> _WHAT IS ASKED_
Reproduce every item below word for word, keeping each line as it appears.

(Records for locating described items)
— BEGIN —

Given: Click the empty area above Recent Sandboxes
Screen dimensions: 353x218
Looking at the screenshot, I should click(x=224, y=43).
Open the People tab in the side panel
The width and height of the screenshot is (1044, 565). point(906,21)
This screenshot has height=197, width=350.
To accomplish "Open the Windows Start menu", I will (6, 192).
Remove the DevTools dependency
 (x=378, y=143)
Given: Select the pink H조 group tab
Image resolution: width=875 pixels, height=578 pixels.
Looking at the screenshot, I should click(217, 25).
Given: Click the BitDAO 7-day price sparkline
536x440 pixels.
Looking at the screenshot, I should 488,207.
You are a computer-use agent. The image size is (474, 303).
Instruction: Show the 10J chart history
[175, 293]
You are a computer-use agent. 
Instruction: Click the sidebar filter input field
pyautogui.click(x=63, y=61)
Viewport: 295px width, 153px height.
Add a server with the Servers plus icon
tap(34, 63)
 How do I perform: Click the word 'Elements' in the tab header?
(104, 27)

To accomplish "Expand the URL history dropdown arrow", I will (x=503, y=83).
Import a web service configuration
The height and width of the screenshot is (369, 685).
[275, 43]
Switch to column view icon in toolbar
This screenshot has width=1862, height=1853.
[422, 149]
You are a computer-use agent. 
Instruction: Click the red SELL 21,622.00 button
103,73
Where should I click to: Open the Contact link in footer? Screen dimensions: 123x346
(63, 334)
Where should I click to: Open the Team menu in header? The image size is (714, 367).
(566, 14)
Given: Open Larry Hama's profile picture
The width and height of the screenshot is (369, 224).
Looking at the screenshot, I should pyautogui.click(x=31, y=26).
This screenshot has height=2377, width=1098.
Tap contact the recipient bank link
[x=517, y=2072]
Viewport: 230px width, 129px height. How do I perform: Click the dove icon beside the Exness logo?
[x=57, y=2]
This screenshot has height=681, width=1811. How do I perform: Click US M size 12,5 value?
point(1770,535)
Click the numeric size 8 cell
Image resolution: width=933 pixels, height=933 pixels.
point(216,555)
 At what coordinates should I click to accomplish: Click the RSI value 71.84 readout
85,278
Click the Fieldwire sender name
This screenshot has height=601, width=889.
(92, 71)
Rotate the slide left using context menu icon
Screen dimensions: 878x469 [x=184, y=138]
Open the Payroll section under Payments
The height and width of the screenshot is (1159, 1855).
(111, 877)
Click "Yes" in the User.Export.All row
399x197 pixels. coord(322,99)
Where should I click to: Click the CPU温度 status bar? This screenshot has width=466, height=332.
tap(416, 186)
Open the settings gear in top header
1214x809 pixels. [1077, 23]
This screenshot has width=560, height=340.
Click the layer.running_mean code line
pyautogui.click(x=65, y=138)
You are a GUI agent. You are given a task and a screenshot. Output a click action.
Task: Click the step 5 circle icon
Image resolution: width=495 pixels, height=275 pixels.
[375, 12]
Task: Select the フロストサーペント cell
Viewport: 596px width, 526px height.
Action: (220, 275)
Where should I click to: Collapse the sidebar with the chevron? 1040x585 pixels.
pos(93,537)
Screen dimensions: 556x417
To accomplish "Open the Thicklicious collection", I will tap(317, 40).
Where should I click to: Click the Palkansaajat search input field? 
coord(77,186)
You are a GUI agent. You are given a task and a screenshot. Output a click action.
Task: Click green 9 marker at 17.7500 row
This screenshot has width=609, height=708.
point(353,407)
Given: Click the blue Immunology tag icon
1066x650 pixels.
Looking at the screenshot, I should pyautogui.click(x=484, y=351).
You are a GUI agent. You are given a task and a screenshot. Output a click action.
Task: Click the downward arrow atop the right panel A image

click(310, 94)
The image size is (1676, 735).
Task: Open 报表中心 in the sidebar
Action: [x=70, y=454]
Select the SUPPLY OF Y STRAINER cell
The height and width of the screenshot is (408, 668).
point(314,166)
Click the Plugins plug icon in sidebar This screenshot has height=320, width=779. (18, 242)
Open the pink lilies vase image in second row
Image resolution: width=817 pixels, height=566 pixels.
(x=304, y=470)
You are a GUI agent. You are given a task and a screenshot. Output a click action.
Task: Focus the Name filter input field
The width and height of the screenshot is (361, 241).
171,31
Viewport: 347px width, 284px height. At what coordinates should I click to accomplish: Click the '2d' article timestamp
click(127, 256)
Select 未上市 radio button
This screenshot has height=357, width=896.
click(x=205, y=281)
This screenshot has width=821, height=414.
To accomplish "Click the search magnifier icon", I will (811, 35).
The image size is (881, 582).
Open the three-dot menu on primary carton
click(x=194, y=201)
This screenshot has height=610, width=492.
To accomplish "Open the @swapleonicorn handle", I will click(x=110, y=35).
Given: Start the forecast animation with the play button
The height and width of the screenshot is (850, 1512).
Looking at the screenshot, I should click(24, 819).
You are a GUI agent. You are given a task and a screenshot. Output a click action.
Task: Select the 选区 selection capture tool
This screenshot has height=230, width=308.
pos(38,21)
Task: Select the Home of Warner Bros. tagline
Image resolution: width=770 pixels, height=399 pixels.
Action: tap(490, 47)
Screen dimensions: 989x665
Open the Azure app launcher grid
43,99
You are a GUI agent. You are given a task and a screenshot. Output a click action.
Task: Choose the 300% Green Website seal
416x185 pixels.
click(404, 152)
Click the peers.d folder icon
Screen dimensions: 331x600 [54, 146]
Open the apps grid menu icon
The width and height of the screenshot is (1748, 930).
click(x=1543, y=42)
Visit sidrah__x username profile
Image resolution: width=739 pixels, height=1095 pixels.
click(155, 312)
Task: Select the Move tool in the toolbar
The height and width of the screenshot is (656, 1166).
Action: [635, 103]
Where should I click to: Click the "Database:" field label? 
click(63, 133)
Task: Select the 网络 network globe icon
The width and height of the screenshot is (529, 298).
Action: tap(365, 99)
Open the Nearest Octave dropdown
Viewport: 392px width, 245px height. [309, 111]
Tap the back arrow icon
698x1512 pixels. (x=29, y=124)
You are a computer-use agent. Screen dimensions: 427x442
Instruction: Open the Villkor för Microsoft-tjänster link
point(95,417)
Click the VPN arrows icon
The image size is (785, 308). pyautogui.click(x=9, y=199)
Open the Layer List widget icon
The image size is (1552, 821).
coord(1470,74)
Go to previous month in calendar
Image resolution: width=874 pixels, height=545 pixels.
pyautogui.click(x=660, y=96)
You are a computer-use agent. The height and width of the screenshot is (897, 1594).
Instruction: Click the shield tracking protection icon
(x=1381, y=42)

— END —

> _COMPLETED TASK_
Given: Click the empty area above Recent Sandboxes
Screen dimensions: 353x218
Looking at the screenshot, I should click(x=224, y=43).
Open the People tab in the side panel
The width and height of the screenshot is (1044, 565). point(906,21)
This screenshot has height=197, width=350.
To accomplish "Open the Windows Start menu", I will (6, 192).
Remove the DevTools dependency
 (x=378, y=143)
Given: Select the pink H조 group tab
Image resolution: width=875 pixels, height=578 pixels.
Looking at the screenshot, I should click(217, 25).
Given: Click the BitDAO 7-day price sparkline
536x440 pixels.
Looking at the screenshot, I should 488,207.
You are a computer-use agent. The image size is (474, 303).
Instruction: Show the 10J chart history
[175, 293]
You are a computer-use agent. 
Instruction: Click the sidebar filter input field
pyautogui.click(x=63, y=61)
Viewport: 295px width, 153px height.
Add a server with the Servers plus icon
tap(34, 63)
 How do I perform: Click the word 'Elements' in the tab header?
(104, 27)

To accomplish "Expand the URL history dropdown arrow", I will (x=503, y=83).
Import a web service configuration
The height and width of the screenshot is (369, 685).
[275, 43]
Switch to column view icon in toolbar
This screenshot has width=1862, height=1853.
[422, 149]
You are a computer-use agent. 
Instruction: Click the red SELL 21,622.00 button
103,73
Where should I click to: Open the Contact link in footer? Screen dimensions: 123x346
(63, 334)
Where should I click to: Open the Team menu in header? The image size is (714, 367).
(566, 14)
Given: Open Larry Hama's profile picture
The width and height of the screenshot is (369, 224).
Looking at the screenshot, I should pyautogui.click(x=31, y=26).
This screenshot has height=2377, width=1098.
Tap contact the recipient bank link
[x=517, y=2072]
Viewport: 230px width, 129px height. How do I perform: Click the dove icon beside the Exness logo?
[x=57, y=2]
This screenshot has height=681, width=1811. How do I perform: Click US M size 12,5 value?
point(1770,535)
Click the numeric size 8 cell
Image resolution: width=933 pixels, height=933 pixels.
point(216,555)
 At what coordinates should I click to accomplish: Click the RSI value 71.84 readout
85,278
Click the Fieldwire sender name
This screenshot has height=601, width=889.
(92, 71)
Rotate the slide left using context menu icon
Screen dimensions: 878x469 [x=184, y=138]
Open the Payroll section under Payments
The height and width of the screenshot is (1159, 1855).
(111, 877)
Click "Yes" in the User.Export.All row
399x197 pixels. coord(322,99)
Where should I click to: Click the CPU温度 status bar? This screenshot has width=466, height=332.
tap(416, 186)
Open the settings gear in top header
1214x809 pixels. [1077, 23]
This screenshot has width=560, height=340.
Click the layer.running_mean code line
pyautogui.click(x=65, y=138)
You are a GUI agent. You are given a task and a screenshot. Output a click action.
Task: Click the step 5 circle icon
Image resolution: width=495 pixels, height=275 pixels.
[375, 12]
Task: Select the フロストサーペント cell
Viewport: 596px width, 526px height.
Action: (220, 275)
Where should I click to: Collapse the sidebar with the chevron? 1040x585 pixels.
pos(93,537)
Screen dimensions: 556x417
To accomplish "Open the Thicklicious collection", I will tap(317, 40).
Where should I click to: Click the Palkansaajat search input field? 
coord(77,186)
You are a GUI agent. You are given a task and a screenshot. Output a click action.
Task: Click green 9 marker at 17.7500 row
This screenshot has width=609, height=708.
point(353,407)
Given: Click the blue Immunology tag icon
1066x650 pixels.
Looking at the screenshot, I should pyautogui.click(x=484, y=351).
You are a GUI agent. You are given a task and a screenshot. Output a click action.
Task: Click the downward arrow atop the right panel A image

click(310, 94)
The image size is (1676, 735).
Task: Open 报表中心 in the sidebar
Action: [x=70, y=454]
Select the SUPPLY OF Y STRAINER cell
The height and width of the screenshot is (408, 668).
point(314,166)
Click the Plugins plug icon in sidebar This screenshot has height=320, width=779. (18, 242)
Open the pink lilies vase image in second row
Image resolution: width=817 pixels, height=566 pixels.
(x=304, y=470)
You are a GUI agent. You are given a task and a screenshot. Output a click action.
Task: Focus the Name filter input field
The width and height of the screenshot is (361, 241).
171,31
Viewport: 347px width, 284px height. At what coordinates should I click to accomplish: Click the '2d' article timestamp
click(127, 256)
Select 未上市 radio button
This screenshot has height=357, width=896.
click(x=205, y=281)
This screenshot has width=821, height=414.
To accomplish "Click the search magnifier icon", I will (811, 35).
The image size is (881, 582).
Open the three-dot menu on primary carton
click(x=194, y=201)
This screenshot has height=610, width=492.
To accomplish "Open the @swapleonicorn handle", I will click(x=110, y=35).
Given: Start the forecast animation with the play button
The height and width of the screenshot is (850, 1512).
Looking at the screenshot, I should click(24, 819).
You are a GUI agent. You are given a task and a screenshot. Output a click action.
Task: Select the 选区 selection capture tool
This screenshot has height=230, width=308.
pos(38,21)
Task: Select the Home of Warner Bros. tagline
Image resolution: width=770 pixels, height=399 pixels.
Action: tap(490, 47)
Screen dimensions: 989x665
Open the Azure app launcher grid
43,99
You are a GUI agent. You are given a task and a screenshot. Output a click action.
Task: Choose the 300% Green Website seal
416x185 pixels.
click(404, 152)
Click the peers.d folder icon
Screen dimensions: 331x600 [54, 146]
Open the apps grid menu icon
The width and height of the screenshot is (1748, 930).
click(x=1543, y=42)
Visit sidrah__x username profile
Image resolution: width=739 pixels, height=1095 pixels.
click(155, 312)
Task: Select the Move tool in the toolbar
The height and width of the screenshot is (656, 1166).
Action: [635, 103]
Where should I click to: Click the "Database:" field label? 
click(63, 133)
Task: Select the 网络 network globe icon
The width and height of the screenshot is (529, 298).
Action: tap(365, 99)
Open the Nearest Octave dropdown
Viewport: 392px width, 245px height. [309, 111]
Tap the back arrow icon
698x1512 pixels. (x=29, y=124)
You are a computer-use agent. Screen dimensions: 427x442
Instruction: Open the Villkor för Microsoft-tjänster link
point(95,417)
Click the VPN arrows icon
The image size is (785, 308). pyautogui.click(x=9, y=199)
Open the Layer List widget icon
The image size is (1552, 821).
coord(1470,74)
Go to previous month in calendar
Image resolution: width=874 pixels, height=545 pixels.
pyautogui.click(x=660, y=96)
You are a computer-use agent. The height and width of the screenshot is (897, 1594).
Instruction: Click the shield tracking protection icon
(x=1381, y=42)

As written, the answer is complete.